I awoke to water splashing on my head. What the heck?! A wood pigeon had landed on the tent causing drops of condensation to fly. I smacked the roof of the tent to dislodge the bird (and got more drops for my trouble)and realized I was not going to get back to sleep. The sun was just coming up over the trees, so I got dressed and went off in search of coffee, the stove being out of fuel. The bar I had eaten in the night before was closed, but there was another nearby that was open. I ordered a big coffee and asked if they had any croissants. They didn't sell food, but told me I could go across the street to the bakery and bring back whatever I wanted to eat. I got to the bakery just as the croissants aux amands (almond croissants) were coming out of the oven. Yum, my favorite! (I really indulge myself on these tours, don't I?) Back to the bar for breakfast. The sun was well up by the time I got back to the campground, so I began a leisurly packing up which gave the tent a chance to dry out. I used the wifi in the campground to check the weather. Thunderstorms were being predicted for the evening hours, so I decided I would end my day in or near Amiens and (hopefully) find a cheap hotel. I rode out of Peronne northward, and was almost clobbered at a roundabout by an impatient driver. My adrenalin up, I got onto the back roads ASAP. And continued on my way. My first goal of the morning was Bray-sur-Somme, where I arrived withoout further incident. After getting my card stamped at the mairie, I looked around town for something of interest, but really there isn't much there.
I was now entering the area where some of the worst battle of the first world war were fought. Here is the strangely decorated monument in Bray.

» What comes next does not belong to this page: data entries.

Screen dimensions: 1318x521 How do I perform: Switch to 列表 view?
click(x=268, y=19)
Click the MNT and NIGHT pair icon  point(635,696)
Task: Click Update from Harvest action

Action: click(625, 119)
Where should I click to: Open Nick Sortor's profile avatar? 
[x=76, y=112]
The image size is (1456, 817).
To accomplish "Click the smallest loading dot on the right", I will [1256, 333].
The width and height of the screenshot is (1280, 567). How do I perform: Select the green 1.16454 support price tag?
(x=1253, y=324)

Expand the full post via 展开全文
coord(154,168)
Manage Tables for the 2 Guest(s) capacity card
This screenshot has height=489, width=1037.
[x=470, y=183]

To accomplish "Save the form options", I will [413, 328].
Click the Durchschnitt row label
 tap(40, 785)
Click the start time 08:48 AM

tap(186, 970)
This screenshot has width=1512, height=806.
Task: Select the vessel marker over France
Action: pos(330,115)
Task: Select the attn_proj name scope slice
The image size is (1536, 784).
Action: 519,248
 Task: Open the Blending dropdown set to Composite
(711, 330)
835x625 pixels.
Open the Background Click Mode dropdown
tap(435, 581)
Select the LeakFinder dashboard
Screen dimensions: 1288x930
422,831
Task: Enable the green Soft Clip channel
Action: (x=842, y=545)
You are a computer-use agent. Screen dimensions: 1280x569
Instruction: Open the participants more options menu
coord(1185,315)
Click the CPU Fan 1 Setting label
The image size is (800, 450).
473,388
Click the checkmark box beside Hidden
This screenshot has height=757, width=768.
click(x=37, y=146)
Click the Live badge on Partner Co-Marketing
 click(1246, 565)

Along the way, I came upon this Scots flag in a country churchyard. Apparently the entire regiment, including most of the Midlothian football club, got wiped out in the fighting. There were numerous paper wreaths from relatives in Edinburgh around the plaque noting the event. Very sad.
Pozieres is surrounded by graveyards for fallen soldiers, mostly British and Australian, but also Canadian, South African, French, and German. There's a small bar there that serves sandwiches and after visiting several monuments, I went in for lunch. I met two Ozzies, a husband and wife, in the bar who were on a trip to find the grave of the husband's uncle who had died in the second world war but had stopped to pay respects to their countrymen lost in the first as well.
The Newfoundland regiment was positioned a little farther down the road. The site is maintained by the Canadian government and staffed with a uniformed Parks Canada guide.
The area is full of preserved trenches and unexploded bombs. Walking off the paths is NOT advised, and there is electric cattle fencing to remind you not to stray!
This is what they were fighting over. The bombs have been mostly cleared away, but every so often somebody finds an intact bamb. A construction crew set off a phosphorus grenade when I was in St. Quentin. Nobody hurt, but scared the stuffing out of them.
I didn't take too many more photos. I got very emotional looking at all the reminders of carnage, so I proceeded in the general direction of Amiens. Once there, I found an inexpensive hotel near the railway station.
A nice place to stay. My room was on the ground floor in the front. A little noisy, but comfortable. The owner put my bike in her garden out back for safe-keeping.
I wandered around Amiens waiting for the restaurants to open up for dinner. The cathedral is well worth a look.
Its impossible to get far enough back from the cathedral to get it all in one shot. This is the upper part of the front (west) side. Restoration work is ongoing.